Rewrite the rows below, replacing every "Screen dimensions" with "Display size" and leaving everything else unchanged.

-- Start Data listing --

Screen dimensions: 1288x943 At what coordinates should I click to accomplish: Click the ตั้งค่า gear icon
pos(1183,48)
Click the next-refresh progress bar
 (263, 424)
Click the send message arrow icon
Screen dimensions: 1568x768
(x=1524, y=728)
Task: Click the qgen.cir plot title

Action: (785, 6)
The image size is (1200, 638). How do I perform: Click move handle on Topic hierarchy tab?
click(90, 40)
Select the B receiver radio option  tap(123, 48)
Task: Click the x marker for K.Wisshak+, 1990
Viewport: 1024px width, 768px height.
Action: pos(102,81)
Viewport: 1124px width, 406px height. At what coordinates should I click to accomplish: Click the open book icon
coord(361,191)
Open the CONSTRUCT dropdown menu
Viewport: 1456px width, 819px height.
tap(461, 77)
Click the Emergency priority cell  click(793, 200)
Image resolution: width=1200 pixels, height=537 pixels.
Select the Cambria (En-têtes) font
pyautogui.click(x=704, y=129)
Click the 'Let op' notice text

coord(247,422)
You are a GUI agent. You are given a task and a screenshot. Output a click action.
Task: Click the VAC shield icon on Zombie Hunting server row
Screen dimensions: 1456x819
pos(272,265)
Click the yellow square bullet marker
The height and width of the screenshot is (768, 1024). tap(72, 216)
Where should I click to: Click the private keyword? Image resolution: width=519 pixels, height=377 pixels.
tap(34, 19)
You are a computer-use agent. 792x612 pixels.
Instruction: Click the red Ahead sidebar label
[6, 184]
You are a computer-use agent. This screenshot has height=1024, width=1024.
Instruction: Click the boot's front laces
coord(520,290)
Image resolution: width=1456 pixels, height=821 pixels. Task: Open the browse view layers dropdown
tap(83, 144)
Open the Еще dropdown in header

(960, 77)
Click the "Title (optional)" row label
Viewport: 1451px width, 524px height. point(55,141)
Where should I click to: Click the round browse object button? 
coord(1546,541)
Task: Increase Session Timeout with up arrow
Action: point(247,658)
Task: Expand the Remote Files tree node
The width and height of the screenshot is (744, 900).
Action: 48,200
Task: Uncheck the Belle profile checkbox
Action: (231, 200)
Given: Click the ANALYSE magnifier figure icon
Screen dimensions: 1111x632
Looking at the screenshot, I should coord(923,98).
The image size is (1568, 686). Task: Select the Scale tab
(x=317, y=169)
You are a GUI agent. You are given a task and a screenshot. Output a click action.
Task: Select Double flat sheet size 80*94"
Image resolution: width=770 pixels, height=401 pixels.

-- End Data listing --

§ Full response
Display size: 1288x943 At what coordinates should I click to accomplish: Click the ตั้งค่า gear icon
pos(1183,48)
Click the next-refresh progress bar
 (263, 424)
Click the send message arrow icon
Display size: 1568x768
(x=1524, y=728)
Task: Click the qgen.cir plot title

Action: (785, 6)
The image size is (1200, 638). How do I perform: Click move handle on Topic hierarchy tab?
click(90, 40)
Select the B receiver radio option  tap(123, 48)
Task: Click the x marker for K.Wisshak+, 1990
Viewport: 1024px width, 768px height.
Action: pos(102,81)
Viewport: 1124px width, 406px height. At what coordinates should I click to accomplish: Click the open book icon
coord(361,191)
Open the CONSTRUCT dropdown menu
Viewport: 1456px width, 819px height.
tap(461, 77)
Click the Emergency priority cell  click(793, 200)
Image resolution: width=1200 pixels, height=537 pixels.
Select the Cambria (En-têtes) font
pyautogui.click(x=704, y=129)
Click the 'Let op' notice text

coord(247,422)
You are a GUI agent. You are given a task and a screenshot. Output a click action.
Task: Click the VAC shield icon on Zombie Hunting server row
Display size: 1456x819
pos(272,265)
Click the yellow square bullet marker
The height and width of the screenshot is (768, 1024). tap(72, 216)
Where should I click to: Click the private keyword? Image resolution: width=519 pixels, height=377 pixels.
tap(34, 19)
You are a computer-use agent. 792x612 pixels.
Instruction: Click the red Ahead sidebar label
[6, 184]
You are a computer-use agent. This screenshot has height=1024, width=1024.
Instruction: Click the boot's front laces
coord(520,290)
Image resolution: width=1456 pixels, height=821 pixels. Task: Open the browse view layers dropdown
tap(83, 144)
Open the Еще dropdown in header

(960, 77)
Click the "Title (optional)" row label
Viewport: 1451px width, 524px height. point(55,141)
Where should I click to: Click the round browse object button? 
coord(1546,541)
Task: Increase Session Timeout with up arrow
Action: point(247,658)
Task: Expand the Remote Files tree node
The width and height of the screenshot is (744, 900).
Action: 48,200
Task: Uncheck the Belle profile checkbox
Action: (231, 200)
Given: Click the ANALYSE magnifier figure icon
Display size: 1111x632
Looking at the screenshot, I should coord(923,98).
The image size is (1568, 686). Task: Select the Scale tab
(x=317, y=169)
You are a GUI agent. You are given a task and a screenshot. Output a click action.
Task: Select Double flat sheet size 80*94"
Image resolution: width=770 pixels, height=401 pixels.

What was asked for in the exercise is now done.